The “Slade Plating” business case study Essay
The “Slade Plating” business case study
Summary: The dishonest behavior that the employees of the plating department are engaged in has no negative effects on the desired output of the department. As a result, the Slade management should not be consumed with addressing this issue and consider it a low priority. However, Ralph Porter must consider why employees are forced to fulfill their basic needs outside procedure and address the flaws of a department policy that rewards attendance and discourages productivity.
Sarto Group/Team Norms: Strong, because there is a clear benefit to group membership and individuals do not want to risk exclusion. Norms are explicit and derived by initial patterns.
*Tony Sarto: (effective leader) – superior technical skills
*Motivated: employees take pride in quality – hold themselves accountable
*Mentor system: family tradition – common working approach (free training)
*Tradeoff: (job flexibility for lower pay) – employees are satisfied with arrangement
*Expectations: all group members have an explicit understanding of what is expected of them, and what is intolerable – Herman personifies the anti-group.
Porter’s Five Options:
1.Congratulate Sarto: get pointers for looking at the “big picture”
2.Ignore the problem completely: (at least their not Union)
3.Institute new policies: change compensation arrangements, supervisors stay later
4.Discipline offenders: lowers morale – does not address cause of behavior
5.Make an example: sends the message that behavior will not be tolerated, employees second-guess job security. Tradeoff between lower pay and job security is less appealing.
*Unacceptable Cost of acquiring employees: (training, raise wages to be competitive?)
*Compensation arrangement is flawed: not consistent with company goals.

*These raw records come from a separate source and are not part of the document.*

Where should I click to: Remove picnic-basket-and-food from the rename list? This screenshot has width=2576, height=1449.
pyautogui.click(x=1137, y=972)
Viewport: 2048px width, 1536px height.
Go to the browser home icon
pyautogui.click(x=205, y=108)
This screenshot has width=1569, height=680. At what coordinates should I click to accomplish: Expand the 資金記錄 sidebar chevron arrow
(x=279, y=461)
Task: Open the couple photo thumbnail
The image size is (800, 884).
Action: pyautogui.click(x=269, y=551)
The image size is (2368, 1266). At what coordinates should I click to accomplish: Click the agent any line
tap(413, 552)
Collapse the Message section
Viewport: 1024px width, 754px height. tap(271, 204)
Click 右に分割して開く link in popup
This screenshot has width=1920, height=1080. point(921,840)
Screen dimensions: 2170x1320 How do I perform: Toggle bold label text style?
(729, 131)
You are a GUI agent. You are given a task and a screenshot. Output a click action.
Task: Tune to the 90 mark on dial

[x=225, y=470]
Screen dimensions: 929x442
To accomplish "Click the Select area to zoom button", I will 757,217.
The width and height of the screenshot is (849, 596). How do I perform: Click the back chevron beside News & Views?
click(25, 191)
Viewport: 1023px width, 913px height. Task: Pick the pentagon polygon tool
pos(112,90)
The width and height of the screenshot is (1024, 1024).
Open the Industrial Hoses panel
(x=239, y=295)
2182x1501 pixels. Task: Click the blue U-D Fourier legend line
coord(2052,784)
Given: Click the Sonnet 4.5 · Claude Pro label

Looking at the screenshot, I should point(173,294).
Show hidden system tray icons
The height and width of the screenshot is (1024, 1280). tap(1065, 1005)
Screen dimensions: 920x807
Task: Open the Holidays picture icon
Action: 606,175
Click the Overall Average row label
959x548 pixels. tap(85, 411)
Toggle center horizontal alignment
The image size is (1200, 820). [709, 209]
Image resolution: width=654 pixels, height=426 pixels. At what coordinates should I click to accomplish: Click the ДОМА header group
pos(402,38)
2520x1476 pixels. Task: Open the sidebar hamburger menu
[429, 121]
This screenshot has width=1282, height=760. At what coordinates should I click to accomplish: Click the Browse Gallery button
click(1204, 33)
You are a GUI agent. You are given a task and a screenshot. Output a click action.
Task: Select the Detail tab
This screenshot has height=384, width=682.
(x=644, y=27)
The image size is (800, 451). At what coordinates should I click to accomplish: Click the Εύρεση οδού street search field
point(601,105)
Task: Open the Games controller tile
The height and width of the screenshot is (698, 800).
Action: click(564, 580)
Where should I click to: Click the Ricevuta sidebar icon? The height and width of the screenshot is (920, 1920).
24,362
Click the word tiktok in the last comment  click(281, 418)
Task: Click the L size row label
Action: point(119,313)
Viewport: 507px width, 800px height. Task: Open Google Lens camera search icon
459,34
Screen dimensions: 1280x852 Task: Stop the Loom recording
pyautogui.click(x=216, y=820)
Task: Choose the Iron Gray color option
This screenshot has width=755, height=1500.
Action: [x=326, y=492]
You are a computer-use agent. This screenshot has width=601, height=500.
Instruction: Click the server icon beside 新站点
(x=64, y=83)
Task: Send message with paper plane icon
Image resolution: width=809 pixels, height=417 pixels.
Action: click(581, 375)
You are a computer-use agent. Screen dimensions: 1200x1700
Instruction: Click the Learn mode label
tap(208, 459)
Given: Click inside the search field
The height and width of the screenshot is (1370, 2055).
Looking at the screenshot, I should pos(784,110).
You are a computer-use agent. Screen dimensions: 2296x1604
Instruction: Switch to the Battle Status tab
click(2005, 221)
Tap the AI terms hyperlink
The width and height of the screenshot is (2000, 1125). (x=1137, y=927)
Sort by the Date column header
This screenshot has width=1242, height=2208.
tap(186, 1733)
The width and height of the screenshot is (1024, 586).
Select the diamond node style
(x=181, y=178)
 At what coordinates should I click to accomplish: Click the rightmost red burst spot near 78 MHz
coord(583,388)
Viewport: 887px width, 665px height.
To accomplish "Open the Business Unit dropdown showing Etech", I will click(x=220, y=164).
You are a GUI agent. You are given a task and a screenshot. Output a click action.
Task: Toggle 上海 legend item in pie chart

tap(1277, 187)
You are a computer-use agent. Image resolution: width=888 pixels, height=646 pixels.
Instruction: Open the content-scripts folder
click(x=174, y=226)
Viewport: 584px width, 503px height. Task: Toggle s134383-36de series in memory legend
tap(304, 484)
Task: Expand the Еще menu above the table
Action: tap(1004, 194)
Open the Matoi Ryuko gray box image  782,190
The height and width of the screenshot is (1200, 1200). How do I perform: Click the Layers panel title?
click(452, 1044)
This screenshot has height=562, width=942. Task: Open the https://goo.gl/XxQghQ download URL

*Employee morale must remain high: Primary product objective is quality
*Results of behavior: no indication quality or productivity has been compromised
*What more does Porter want? He is being hypocritical in forming his expectations
Porter must consider the characteristics of the labor force available to the Plating Department and understand their motivations. Currently, Slade Co. is not in a position to aggressively attract new employees because of high training costs and uncompetitive wages, so Porter’s should proceed with caution. Volatile production schedules make it difficult to define a workday; employees need to maintain some consistency in compensation to plan for their personal savings and expenses. It is unreasonable to assume, that under the current policy, employees would not address this problem outside procedures because it obstructs their basic needs. The groups have circumvented the blockage to their basic needs in order to move onto more sophisticated needs and greater levels of productivity. Instead of perceiving the ticket punching routine as a negative, Porter should recognize the strong teamwork and problem solving skills required to implement such an organized group routine and nurture them.
Decision: The best course of action for Ralph Porter is to avoid any disruptions that could put company objectives at risk. In order to correct the inequities that exist in the Plating Department he must restructure the compensation arrangement. It could be useful to salary employees and place more emphasis on rewarding the output that the company desires. Incentive-based compensation (bonuses) could be applied to periods of higher output in the business cycle. Through bonuses the company has better control of rewarding behaviors that are most consistent with company goals. A change in the compensation arrangement would realign company, group and individual goals and reduce the need for groups and/or individuals to take a vigilante approach in realizing individual and/or company object.